• Excerpted passage:
· · · · · · ·

Step 2: Dataset Preparation

The dataset preparation workflow is the first crucial step in the aiqclib pipeline. It’s designed to prepare feature data sets from your raw data. This includes creating training, validation, and test data sets.

This entire process is driven by a YAML configuration file, ensuring your data preparation is repeatable, transparent, and easy to manage across different experiments.

A Note on Running the Examples

The examples in these tutorials are presented as commands suitable for an interactive Python session (e.g., in a terminal with python or ipython, or within a Jupyter Notebook/Lab).

However, you are encouraged to use the method you are most comfortable with. The code can be run in several ways:

In an Interactive Python Session: Launch Python (python) or IPython (ipython) and paste the code line by line. This is great for quick tests and exploration.
As Python Scripts: Copy the code into a .py file (e.g., prepare_data.py) and execute it from your terminal with python your_script_name.py. This is suitable for automation and batch processing.
In a Jupyter Notebook or Lab: This is a fantastic option for experimentation, as it allows you to run code in cells, add notes, and visualize results interactively.

Feel free to adapt the examples to your preferred environment.

· · · · · · ·

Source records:
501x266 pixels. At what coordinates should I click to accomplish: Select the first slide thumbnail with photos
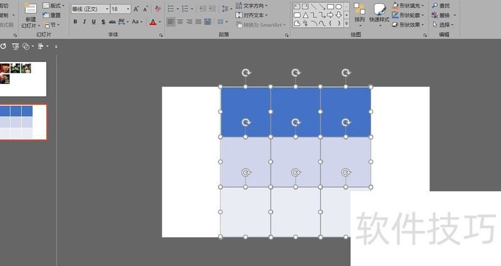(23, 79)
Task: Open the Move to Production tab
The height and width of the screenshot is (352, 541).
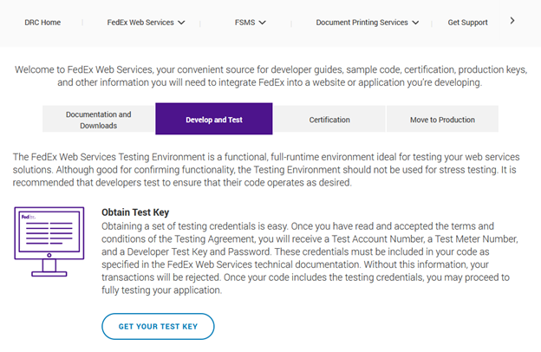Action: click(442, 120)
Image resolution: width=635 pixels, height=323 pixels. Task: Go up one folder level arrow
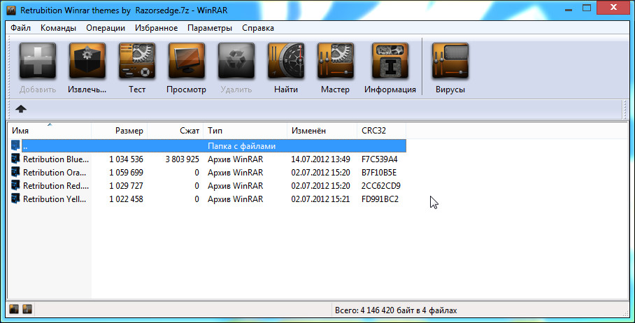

· · · · · · ·

• Problem statement:
Answer these questions from the dataset preparation text, using only what it states:
(a) What drives the entire data preparation process?
(b) Which data sets does the preparation include creating?
(c) Which way of running the code is called suitable for automation and batch processing?

• Written answer:
(a) A YAML configuration file.
(b) Training, validation, and test data sets.
(c) Running it as Python scripts, by copying the code into a .py file and executing it from the terminal.